Snap Inc. has faced lawsuits from the families of victims killed in these accidents, who argued the feature incentivized driving at dangerous speeds for bragging rights. California lawyer Naveen Ramachandrappa wrote in a suit that some teens believed topping 100 mph unlocked trophies and digital prizes in the app: "Or at the very least, they want to find out if they will be so rewarded and so they drive at excessive speeds to see what will happen." In May, a federal appeals court ruled the family of the victims of the Wisconsin crash should be able to sue Snap for negligence.
The app implemented some changes in response to these tragedies. It downgraded the speed feature from a "filter" to a "sticker" and slapped on a "Don't Snap and drive" warning that popped up whenever the feature was used. They also capped the top recordable speed at 35 mph. But despite safety warnings and legal challenges, Snapchat always defended the speed feature, which is why its sudden reversal this week is surprising. "Lives will be saved. Crashes will be prevented, but the lawyer in me says, 'My God, why did it take so long?'" Joel Feldman, co-founder of End Distracted Driving, told NPR.
It's pretty apparent NPR's reporting had a lot to do with Snap Inc.'s decision to finally remove the feature. The news outlet questioned the company about its reticence to retire the speed filter over several weeks, to which a company spokesperson responded: "Nothing is more important than the safety of our Snapchat community." A month later, the same person confirmed the feature was being scrapped but gave an interesting explanation: the filter "is barely used by Snapchatters, and in light of that, we are removing it altogether," they told NPR.

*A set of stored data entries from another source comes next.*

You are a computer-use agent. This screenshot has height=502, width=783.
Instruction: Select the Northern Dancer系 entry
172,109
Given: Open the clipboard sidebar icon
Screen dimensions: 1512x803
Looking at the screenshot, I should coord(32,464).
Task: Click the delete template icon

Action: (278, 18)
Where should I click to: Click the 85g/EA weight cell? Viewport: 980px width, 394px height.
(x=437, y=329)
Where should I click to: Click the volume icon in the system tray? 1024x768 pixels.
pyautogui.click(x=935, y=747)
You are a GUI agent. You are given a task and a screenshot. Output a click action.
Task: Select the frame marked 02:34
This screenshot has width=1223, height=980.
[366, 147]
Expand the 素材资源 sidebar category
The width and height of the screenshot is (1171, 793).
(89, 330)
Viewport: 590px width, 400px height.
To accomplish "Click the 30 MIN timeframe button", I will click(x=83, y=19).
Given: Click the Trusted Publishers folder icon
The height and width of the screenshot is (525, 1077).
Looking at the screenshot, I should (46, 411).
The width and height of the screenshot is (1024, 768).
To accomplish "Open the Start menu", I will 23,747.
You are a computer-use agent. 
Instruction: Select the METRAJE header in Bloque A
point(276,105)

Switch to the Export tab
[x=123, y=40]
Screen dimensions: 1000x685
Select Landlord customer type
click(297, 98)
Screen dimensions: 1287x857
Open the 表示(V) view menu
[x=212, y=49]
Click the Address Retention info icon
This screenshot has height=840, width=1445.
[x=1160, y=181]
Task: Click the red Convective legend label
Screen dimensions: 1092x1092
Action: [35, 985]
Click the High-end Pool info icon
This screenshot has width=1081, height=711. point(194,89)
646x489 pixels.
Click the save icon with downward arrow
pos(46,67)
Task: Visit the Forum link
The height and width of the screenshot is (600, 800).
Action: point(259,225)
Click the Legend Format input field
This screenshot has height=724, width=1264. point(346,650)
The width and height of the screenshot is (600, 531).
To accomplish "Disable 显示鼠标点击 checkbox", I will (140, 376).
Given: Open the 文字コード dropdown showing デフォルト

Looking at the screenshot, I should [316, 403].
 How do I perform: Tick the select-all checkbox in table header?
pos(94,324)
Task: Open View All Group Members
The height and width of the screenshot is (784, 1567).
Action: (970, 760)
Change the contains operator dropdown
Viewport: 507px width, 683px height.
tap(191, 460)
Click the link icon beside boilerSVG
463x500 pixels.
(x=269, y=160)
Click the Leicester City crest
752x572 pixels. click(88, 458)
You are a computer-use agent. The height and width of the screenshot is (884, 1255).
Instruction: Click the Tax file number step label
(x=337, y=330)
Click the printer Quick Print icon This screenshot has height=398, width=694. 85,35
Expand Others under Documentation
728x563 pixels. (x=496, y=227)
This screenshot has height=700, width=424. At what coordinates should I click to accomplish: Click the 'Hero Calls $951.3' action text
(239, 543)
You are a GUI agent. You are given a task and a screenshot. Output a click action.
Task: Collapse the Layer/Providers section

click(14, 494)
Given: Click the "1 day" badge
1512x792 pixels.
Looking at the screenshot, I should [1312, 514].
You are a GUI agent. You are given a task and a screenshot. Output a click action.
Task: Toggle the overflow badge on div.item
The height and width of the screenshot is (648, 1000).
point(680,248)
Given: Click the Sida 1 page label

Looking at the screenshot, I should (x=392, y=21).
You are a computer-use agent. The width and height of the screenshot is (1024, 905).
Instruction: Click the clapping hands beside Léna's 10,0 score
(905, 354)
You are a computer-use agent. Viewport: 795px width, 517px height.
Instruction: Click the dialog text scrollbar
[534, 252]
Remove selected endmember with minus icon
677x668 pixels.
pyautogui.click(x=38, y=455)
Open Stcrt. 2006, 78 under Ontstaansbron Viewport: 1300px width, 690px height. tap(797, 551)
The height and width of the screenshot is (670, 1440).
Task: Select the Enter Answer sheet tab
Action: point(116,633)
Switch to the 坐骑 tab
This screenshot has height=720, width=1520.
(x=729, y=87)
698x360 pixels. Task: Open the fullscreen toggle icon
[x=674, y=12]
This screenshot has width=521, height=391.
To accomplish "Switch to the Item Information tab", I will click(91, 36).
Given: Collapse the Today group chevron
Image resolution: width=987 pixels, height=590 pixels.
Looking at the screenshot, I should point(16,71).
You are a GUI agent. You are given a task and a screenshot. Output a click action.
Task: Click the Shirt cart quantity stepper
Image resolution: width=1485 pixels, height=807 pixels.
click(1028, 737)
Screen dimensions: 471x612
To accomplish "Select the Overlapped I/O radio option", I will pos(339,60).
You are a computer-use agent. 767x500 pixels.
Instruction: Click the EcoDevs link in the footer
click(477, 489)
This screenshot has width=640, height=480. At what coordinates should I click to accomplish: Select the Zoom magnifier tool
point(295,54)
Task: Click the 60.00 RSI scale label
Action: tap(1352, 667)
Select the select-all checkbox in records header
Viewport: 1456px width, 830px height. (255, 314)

Snapchat is covering its tracks, legally speaking, by not owning up to the role the filter could have played in the deaths of young users. But increasingly, tech companies are responsible for assessing risks associated with their products and features. "If you have a new tool or feature: What does it allow? What does it invite? And what does it incentivize? There are degrees of responsibility based on those three things," Irina Raicu, director of the Internet Ethics Program at Santa Clara University, told NPR. "This Snapchat filter seems like maybe it was missing some of those conversations initially. Sometimes, one of the most thoughtful ways to deploy a product is to never deploy it at all."